Jung’s theory of archetypes developed concurrently with his exploration of what he called the “type problem,” although these two aspects of his theory are often viewed as separate. Hogenson (2004) observed that while Jung first used the term archetype in 1919 (p. 37), the development of his thought goes all the way back to his work on the word association test (p. 40). Typically, typology is viewed as dealing only with consciousness and archetypal psychology as dealing with the unconscious, and there is a tendency among depth psychologists to dismiss typology for that reason. And yet, the period which Jung called his “confrontation with the unconscious” (1961/1963, pp. 170–199) was the same period when he was designing his type system. In 1912, on the precipice of his midlife crisis, Jung had a revelation.
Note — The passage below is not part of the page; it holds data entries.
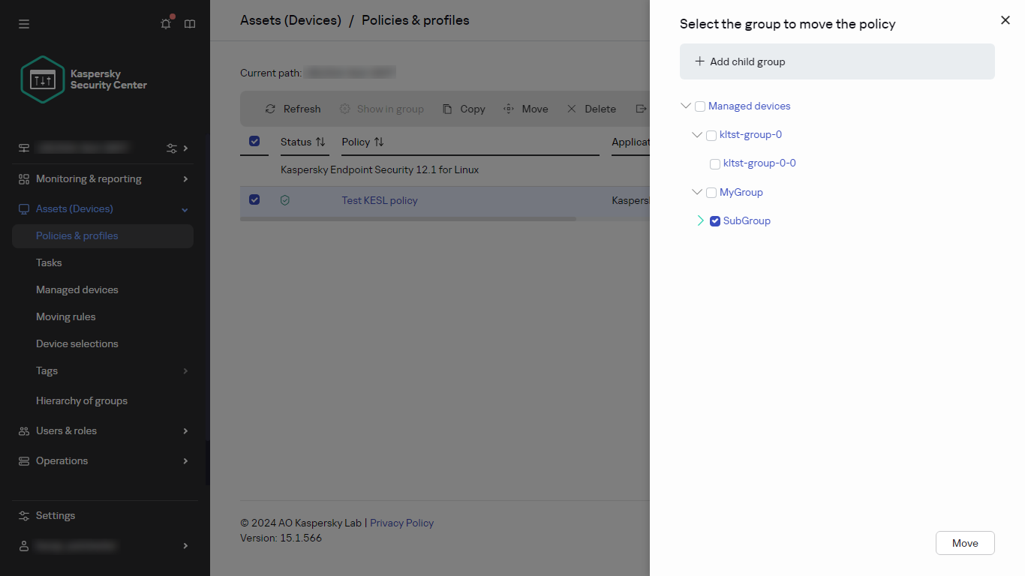The width and height of the screenshot is (1025, 576).
Task: Open filter settings next to the server name
Action: click(171, 148)
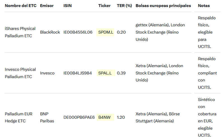Click the ISIN code DE000PB6PAE6
224x139 pixels.
pyautogui.click(x=79, y=117)
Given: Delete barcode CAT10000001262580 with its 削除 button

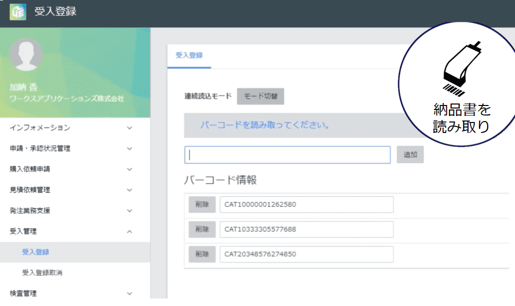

His description of this moment shows how myths and types were connected in his mind:
I was driven to ask myself in all seriousness: “what is the myth you are living?” I found no answer 
 so 
 I took it upon myself to get to know “my” myth, 
 for 
 how could I when treating my patients make due allowance for the personal factor, for my personal equation, which is yet so necessary for a knowledge of the other person, if I was unconscious of it? (1911/1952, p. 25)
Because the term “personal equation” came to signify for Jung an individual’s psychological type, this passage shows that the two strains of his theory—myths and functions, archetypes and types—were as intertwined from the outset as consciousness and the unconscious must be.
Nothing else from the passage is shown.